■ Set problem
Convert each nonblank line of the data below into one string, and return all of them in order as a JSON list.

■ Data supplied
--------
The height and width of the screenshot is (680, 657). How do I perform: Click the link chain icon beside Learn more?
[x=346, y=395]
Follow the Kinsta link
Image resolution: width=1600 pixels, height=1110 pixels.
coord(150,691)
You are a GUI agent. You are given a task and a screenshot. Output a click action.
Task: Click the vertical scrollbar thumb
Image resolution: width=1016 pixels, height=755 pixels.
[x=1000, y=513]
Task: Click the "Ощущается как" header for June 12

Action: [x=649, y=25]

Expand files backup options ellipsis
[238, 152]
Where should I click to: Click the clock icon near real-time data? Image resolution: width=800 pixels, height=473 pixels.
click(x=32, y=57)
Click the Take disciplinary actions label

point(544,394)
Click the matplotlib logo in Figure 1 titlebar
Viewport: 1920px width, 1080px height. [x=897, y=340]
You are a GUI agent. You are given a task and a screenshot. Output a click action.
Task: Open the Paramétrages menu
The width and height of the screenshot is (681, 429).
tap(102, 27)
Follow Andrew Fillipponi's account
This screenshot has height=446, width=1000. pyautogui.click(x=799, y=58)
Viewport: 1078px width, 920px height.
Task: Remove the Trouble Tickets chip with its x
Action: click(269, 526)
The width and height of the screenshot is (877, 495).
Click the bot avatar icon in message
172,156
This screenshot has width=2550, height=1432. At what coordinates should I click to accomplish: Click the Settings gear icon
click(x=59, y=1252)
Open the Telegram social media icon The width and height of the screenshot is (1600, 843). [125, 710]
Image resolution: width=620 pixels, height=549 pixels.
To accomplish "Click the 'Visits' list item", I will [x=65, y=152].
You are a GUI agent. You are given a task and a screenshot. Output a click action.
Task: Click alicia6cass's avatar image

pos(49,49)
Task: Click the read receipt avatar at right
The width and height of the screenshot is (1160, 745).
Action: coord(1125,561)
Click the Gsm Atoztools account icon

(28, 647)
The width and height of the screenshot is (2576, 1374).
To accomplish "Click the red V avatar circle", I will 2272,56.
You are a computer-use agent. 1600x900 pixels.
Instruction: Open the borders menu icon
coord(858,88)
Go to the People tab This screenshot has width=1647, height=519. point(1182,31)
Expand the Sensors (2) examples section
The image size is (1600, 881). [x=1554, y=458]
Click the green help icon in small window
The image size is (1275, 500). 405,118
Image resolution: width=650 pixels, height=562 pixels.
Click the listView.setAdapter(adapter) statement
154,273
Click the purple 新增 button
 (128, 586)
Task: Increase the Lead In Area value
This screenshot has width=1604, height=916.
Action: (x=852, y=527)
--------
■ Answer to this task
[
  "The height and width of the screenshot is (680, 657). How do I perform: Click the link chain icon beside Learn more?",
  "[x=346, y=395]",
  "Follow the Kinsta link",
  "Image resolution: width=1600 pixels, height=1110 pixels.",
  "coord(150,691)",
  "You are a GUI agent. You are given a task and a screenshot. Output a click action.",
  "Task: Click the vertical scrollbar thumb",
  "Image resolution: width=1016 pixels, height=755 pixels.",
  "[x=1000, y=513]",
  "Task: Click the \"Ощущается как\" header for June 12",
  "Action: [x=649, y=25]",
  "Expand files backup options ellipsis",
  "[238, 152]",
  "Where should I click to: Click the clock icon near real-time data? Image resolution: width=800 pixels, height=473 pixels.",
  "click(x=32, y=57)",
  "Click the Take disciplinary actions label",
  "point(544,394)",
  "Click the matplotlib logo in Figure 1 titlebar",
  "Viewport: 1920px width, 1080px height. [x=897, y=340]",
  "You are a GUI agent. You are given a task and a screenshot. Output a click action.",
  "Task: Open the Paramétrages menu",
  "The width and height of the screenshot is (681, 429).",
  "tap(102, 27)",
  "Follow Andrew Fillipponi's account",
  "This screenshot has height=446, width=1000. pyautogui.click(x=799, y=58)",
  "Viewport: 1078px width, 920px height.",
  "Task: Remove the Trouble Tickets chip with its x",
  "Action: click(269, 526)",
  "The width and height of the screenshot is (877, 495).",
  "Click the bot avatar icon in message",
  "172,156",
  "This screenshot has width=2550, height=1432. At what coordinates should I click to accomplish: Click the Settings gear icon",
  "click(x=59, y=1252)",
  "Open the Telegram social media icon The width and height of the screenshot is (1600, 843). [125, 710]",
  "Image resolution: width=620 pixels, height=549 pixels.",
  "To accomplish \"Click the 'Visits' list item\", I will [x=65, y=152].",
  "You are a GUI agent. You are given a task and a screenshot. Output a click action.",
  "Task: Click alicia6cass's avatar image",
  "pos(49,49)",
  "Task: Click the read receipt avatar at right",
  "The width and height of the screenshot is (1160, 745).",
  "Action: coord(1125,561)",
  "Click the Gsm Atoztools account icon",
  "(28, 647)",
  "The width and height of the screenshot is (2576, 1374).",
  "To accomplish \"Click the red V avatar circle\", I will 2272,56.",
  "You are a computer-use agent. 1600x900 pixels.",
  "Instruction: Open the borders menu icon",
  "coord(858,88)",
  "Go to the People tab This screenshot has width=1647, height=519. point(1182,31)",
  "Expand the Sensors (2) examples section",
  "The image size is (1600, 881). [x=1554, y=458]",
  "Click the green help icon in small window",
  "The image size is (1275, 500). 405,118",
  "Image resolution: width=650 pixels, height=562 pixels.",
  "Click the listView.setAdapter(adapter) statement",
  "154,273",
  "Click the purple 新增 button",
  " (128, 586)",
  "Task: Increase the Lead In Area value",
  "This screenshot has width=1604, height=916.",
  "Action: (x=852, y=527)"
]